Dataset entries

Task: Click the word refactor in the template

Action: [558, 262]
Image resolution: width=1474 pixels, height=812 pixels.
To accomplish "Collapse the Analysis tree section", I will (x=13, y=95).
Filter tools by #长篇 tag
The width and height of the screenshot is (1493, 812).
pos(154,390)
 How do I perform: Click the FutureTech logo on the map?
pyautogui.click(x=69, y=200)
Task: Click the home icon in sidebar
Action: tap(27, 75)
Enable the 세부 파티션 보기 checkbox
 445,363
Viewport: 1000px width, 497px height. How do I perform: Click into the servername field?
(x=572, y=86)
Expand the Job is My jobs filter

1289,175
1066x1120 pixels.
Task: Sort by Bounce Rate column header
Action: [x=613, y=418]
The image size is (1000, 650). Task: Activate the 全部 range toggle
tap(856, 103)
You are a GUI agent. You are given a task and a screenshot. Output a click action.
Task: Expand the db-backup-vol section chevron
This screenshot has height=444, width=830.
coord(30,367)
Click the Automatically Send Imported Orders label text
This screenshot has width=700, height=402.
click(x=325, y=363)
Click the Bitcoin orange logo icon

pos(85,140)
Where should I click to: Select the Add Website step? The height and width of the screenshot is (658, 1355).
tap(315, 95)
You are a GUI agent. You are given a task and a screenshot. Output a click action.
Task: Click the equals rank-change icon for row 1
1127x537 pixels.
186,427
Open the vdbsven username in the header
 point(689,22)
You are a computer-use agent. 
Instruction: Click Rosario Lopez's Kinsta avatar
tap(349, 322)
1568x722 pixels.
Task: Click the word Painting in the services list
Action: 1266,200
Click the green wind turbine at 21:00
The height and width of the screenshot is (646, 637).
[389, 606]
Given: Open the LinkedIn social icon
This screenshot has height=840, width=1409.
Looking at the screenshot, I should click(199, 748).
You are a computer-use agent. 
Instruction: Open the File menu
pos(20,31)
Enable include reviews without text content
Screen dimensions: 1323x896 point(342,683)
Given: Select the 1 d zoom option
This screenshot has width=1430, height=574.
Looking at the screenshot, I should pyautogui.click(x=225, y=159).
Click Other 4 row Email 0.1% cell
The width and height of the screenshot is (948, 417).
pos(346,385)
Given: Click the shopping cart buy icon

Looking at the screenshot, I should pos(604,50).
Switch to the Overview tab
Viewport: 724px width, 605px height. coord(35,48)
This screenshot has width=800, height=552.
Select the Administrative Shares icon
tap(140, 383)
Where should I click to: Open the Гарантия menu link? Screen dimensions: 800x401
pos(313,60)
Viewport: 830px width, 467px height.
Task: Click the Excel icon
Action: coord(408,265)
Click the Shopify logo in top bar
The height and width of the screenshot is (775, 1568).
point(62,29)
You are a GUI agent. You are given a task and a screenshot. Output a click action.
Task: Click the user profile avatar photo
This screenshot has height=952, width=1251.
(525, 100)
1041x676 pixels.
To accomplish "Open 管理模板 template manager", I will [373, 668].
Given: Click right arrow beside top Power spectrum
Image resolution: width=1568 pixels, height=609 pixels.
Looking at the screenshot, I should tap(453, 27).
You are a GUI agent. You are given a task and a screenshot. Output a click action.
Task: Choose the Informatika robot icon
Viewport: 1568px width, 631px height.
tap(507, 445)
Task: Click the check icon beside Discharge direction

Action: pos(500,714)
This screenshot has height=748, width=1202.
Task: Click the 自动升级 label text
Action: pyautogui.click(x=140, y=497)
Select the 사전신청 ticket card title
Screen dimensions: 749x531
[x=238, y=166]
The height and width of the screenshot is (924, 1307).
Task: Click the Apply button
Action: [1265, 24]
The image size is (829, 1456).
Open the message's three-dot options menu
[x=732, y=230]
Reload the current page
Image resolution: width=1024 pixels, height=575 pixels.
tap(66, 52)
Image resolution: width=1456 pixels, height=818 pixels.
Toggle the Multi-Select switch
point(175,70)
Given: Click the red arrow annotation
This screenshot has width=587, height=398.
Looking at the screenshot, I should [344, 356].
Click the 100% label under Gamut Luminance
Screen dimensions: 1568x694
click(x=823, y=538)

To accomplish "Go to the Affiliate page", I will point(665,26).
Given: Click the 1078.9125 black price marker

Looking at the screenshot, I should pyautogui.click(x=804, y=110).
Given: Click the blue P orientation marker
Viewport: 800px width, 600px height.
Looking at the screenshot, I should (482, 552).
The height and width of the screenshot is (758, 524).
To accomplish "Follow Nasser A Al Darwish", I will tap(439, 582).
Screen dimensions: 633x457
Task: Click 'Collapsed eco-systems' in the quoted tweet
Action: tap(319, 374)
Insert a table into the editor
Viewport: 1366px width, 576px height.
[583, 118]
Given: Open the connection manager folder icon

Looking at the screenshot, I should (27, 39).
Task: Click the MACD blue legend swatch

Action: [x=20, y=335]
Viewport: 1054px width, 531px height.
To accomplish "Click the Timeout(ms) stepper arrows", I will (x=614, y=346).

## Goal of the exercise
Every line that contains "section" should be copied out of the data.

## Solution for this exercise
To accomplish "Collapse the Analysis tree section", I will (x=13, y=95).
Task: Expand the db-backup-vol section chevron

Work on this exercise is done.